4.4. Il Tribunale regionale ha ritenuto che la previsione dell’art. 3 del regolamento, circa la suddivisione dei settori di specializzazione, sarebbe intrinsecamente irragionevole e arbitraria, illogicamente omissiva di discipline giuridiche oggetto di codificazione (diritto dei consumatori) o oggetto di giurisdizioni dedicate (Corte dei conti). Inoltre non sarebbe possibile coglierne il principio logico di base, posto che la suddivisione adottata non corrisponderebbe a un criterio codicistico né a quello delle competenze dei vari organi giurisdizionali né all’elenco degli insegnamenti universitari. Tanto avrebbe già osservato il Consiglio di Stato in sede consultiva sullo schema di regolamento, con rilievi cui il Ministero si sarebbe adeguato in maniera solo parziale, mentre – alla luce della perseguita finalità di rendere il mercato delle prestazioni legali più leggibile per i consumatori – non sarebbe condivisibile l’argomentazione difensiva secondo cui la censura si risolverebbe in una valutazione di merito riservata all’Amministrazione.

4.5. Con ricorso spedito per la notifica tra il 28 e il 30 ottobre 2016, il Ministero della giustizia ha interposto appello avverso la sentenza n. 4424/2016, chiedendone anche la sospensione dell’efficacia esecutiva (ricorso n. r.g. 2016/8716).
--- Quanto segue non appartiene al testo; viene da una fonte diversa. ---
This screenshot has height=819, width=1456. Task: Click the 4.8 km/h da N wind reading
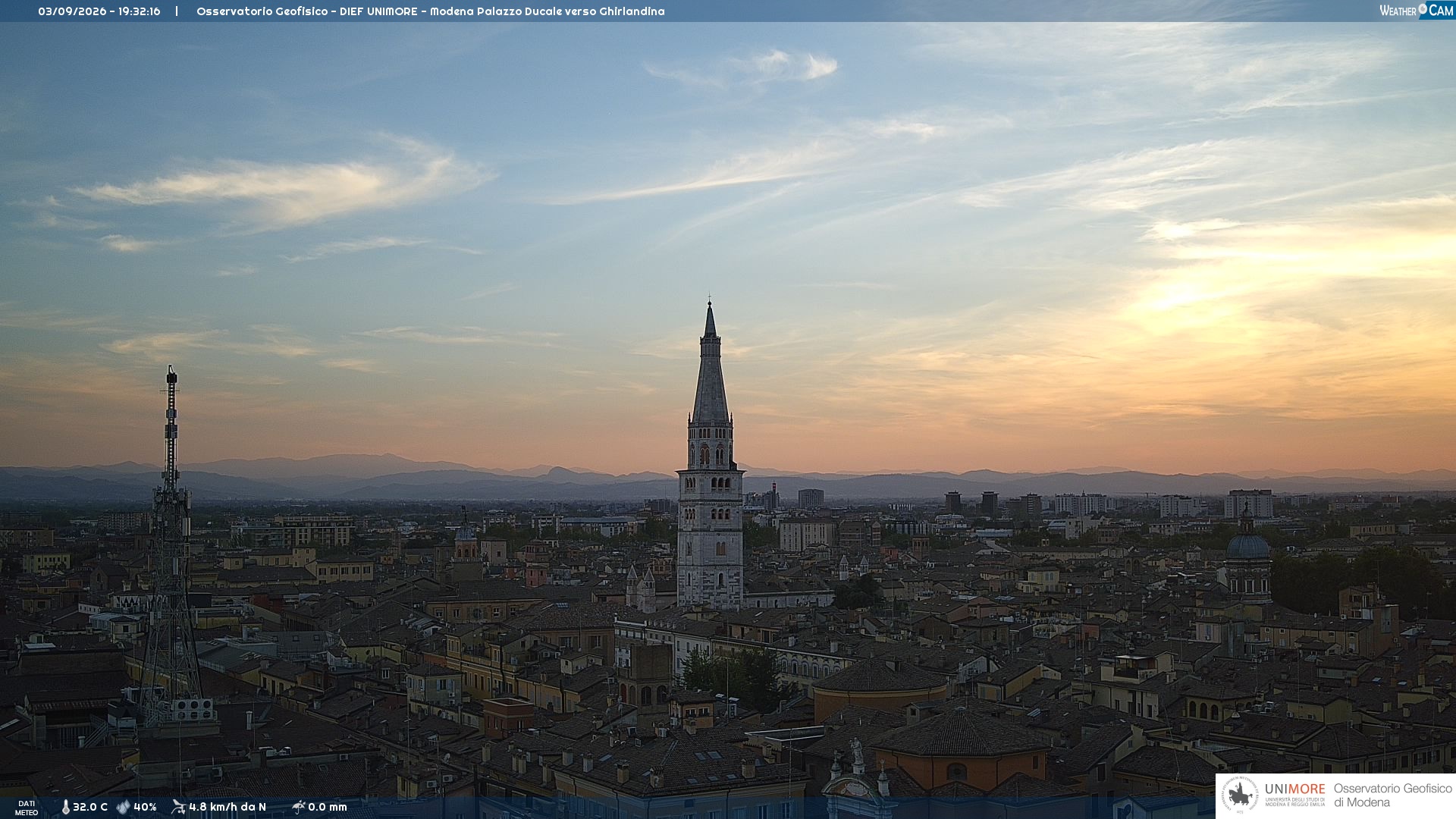pos(228,807)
4.6. L’Amministrazione ha sostenuto che il regolamento avrebbe integralmente recepito le sollecitazioni espresse dal C.N.F. e dalle competenti Commissioni permanenti dei due rami del Parlamento e si sarebbe pienamente adeguato al parere del Consiglio di Stato. Ferma la necessità di mantenere la tradizionale tripartizione nei settori del diritto civile, penale e amministrativo, la scelta degli ambiti di specializzazione sarebbe stata dettata dalla necessità di individuarne alcuni connotati da una più marcata specificità alla luce delle competenze giurisdizionali, del criterio codicistico e della legislazione speciale. Il T.A.R. avrebbe inammissibilmente ritenuto di sindacare valutazioni tecniche e scelte di merito compiute dal regolatore.

4.7. Gli originari ricorrenti non si sono costituiti in giudizio per resistere all’appello.

4.8. Alla camera di consiglio del 19 gennaio 2017, sulla richiesta e l’accordo della sola parte presente, la causa è stata rinviata al merito.

4.9. Con memoria depositata il 6 ottobre 2017, il Ministero ha rilevato che, in mancanza di appello incidentale, si sarebbe formato il giudicato sui capi della sentenza sfavorevoli ai ricorrenti in primo grado e ha insistito per l’accoglimento del proprio gravame.

4.10. All’udienza pubblica del 9 novembre 2017, l’appello è stato chiamato e trattenuto in decisione.